Sex Coffee

by Desiree Cooper

You walk into the coffeehouse and pick a seat beside the thin woman whose beauty is coiled into tight vines of hair. Never seen her here before, you think as you slide into the bench beside her, careful not to get caught looking in her direction.

You take off your coat, power up your laptop, check your cell phone for messages. You coyly lay your trap.

The barista comes in from the supply closet and says, “Hey, Sammy.” The skinny, clear-skinned woman looks up, a gazelle at the watering hole.

“Hey,” you respond, then give the woman a quick nod.
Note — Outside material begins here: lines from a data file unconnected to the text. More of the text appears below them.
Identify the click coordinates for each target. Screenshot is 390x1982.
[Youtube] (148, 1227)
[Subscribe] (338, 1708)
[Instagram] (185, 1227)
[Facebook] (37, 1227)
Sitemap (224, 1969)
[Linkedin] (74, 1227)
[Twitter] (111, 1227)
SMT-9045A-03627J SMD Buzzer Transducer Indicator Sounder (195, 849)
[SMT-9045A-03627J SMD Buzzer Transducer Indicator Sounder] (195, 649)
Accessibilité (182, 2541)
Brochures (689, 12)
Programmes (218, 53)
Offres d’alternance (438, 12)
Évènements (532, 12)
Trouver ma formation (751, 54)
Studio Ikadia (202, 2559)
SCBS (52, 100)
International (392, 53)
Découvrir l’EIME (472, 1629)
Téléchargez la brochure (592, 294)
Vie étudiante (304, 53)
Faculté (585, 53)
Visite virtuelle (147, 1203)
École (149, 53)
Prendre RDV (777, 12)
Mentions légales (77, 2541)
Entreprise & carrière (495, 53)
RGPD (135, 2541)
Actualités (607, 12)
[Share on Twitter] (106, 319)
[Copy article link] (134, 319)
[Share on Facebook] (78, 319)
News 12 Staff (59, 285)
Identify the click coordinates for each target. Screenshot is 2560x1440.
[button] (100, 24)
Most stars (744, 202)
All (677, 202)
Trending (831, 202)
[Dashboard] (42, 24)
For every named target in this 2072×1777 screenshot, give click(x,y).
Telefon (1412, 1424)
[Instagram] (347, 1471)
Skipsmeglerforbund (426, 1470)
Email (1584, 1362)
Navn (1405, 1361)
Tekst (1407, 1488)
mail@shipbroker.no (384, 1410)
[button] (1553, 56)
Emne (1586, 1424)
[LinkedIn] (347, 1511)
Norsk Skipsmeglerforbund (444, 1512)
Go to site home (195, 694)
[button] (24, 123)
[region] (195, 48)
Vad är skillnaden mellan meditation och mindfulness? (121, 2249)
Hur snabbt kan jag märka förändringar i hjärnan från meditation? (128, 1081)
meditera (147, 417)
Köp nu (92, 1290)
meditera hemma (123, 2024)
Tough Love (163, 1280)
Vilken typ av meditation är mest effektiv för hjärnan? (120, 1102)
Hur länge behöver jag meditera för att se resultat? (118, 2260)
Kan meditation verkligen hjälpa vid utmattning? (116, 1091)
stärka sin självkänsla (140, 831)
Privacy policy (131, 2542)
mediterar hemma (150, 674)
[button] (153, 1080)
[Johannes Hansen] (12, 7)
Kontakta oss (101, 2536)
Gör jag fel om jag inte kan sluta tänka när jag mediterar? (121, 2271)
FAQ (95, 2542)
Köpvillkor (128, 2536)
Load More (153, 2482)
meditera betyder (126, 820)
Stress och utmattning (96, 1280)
Already, her head is back into her book: Earth Organizing: Community and Environmental Justice. Her skeletal fingers bear no rings, except a thick band on her left thumb. The silver is engraved with a crescent moon.

She gives a slight start when you hand her the plug to your computer. “Do you mind?”

She puts down her book and says, “No, no, of course,” then plugs the cord into the socket beside her bench.

“How’s business, Sammy?” the barista calls over the sizzle of foamy milk.

“Rough,” you say, grinning. This coffee shop is your new office since you lost your job. “Only six g’s this month . . . so far,” you add. The woman smiles at her book without looking up. Her nostrils twitch.

You slowly unzip your leather-bound portfolio and start typing bullishly on your keyboard. Your cell rings like a retro phone and everyone in the coffee shop looks up. It’s your mother calling to find out when you’ll be home for dinner and can you please stop at Kroger for kitty litter on your way?

You grunt and nod and bang on your laptop as if she were a client. Long after she hangs up, you go on talking to the air, punctuating your one-sided conversation with words like “recycle” and “fair trade” and “organic.”

The girl beside you hasn’t turned the page of her book for at least five minutes. Her narrow foot is jiggling beneath the table. “Give me until Friday,” you say, ending the nonexistent conversation. Shaking your head, you look at the girl and say, “Clients,” the same way grandfathers say, “Kids today.”

She puts down the book and asks, “What do you sell?”

Her hair is unreasonable. Her gaze is wary.

“I’m not a salesman,” you correct her. “I’m a coffee apothecary.”

The gears are working in her head. She’s a smart cookie. “You’re selling coffee in a coffee shop?” she asks.

“Yeah, Sammy, why you selling coffee to our customers? The hell’s wrong with you?” the barista asks. “Ask him to buy you another latte, miss.”

She is skittish. She starts packing her books.

“It’s organic, fair trade, natural, good for the libido,” you say to your computer.

She stops moving for a second, then turns to you. “Sex coffee?”

“I can get it for you for eight dollars a pound. Your boyfriend’ll love it.”

“I don’t have a boyfriend.” Her limbs are tensing.

“It works for everyone,” you say discreetly.

She turns and considers you intently. She is an ambush of hair and black-hole eyes. She leans so close to your lips, you can smell the savannah in her pores.

“Everyone doesn’t need it,” she whispers, then escapes on long, swift legs.

You try to go back to filling your orders, but you can’t think. “Gimme a cappuccino,” you say to the barista. But even a double shot leaves you jonesing for that hot, bitter jolt.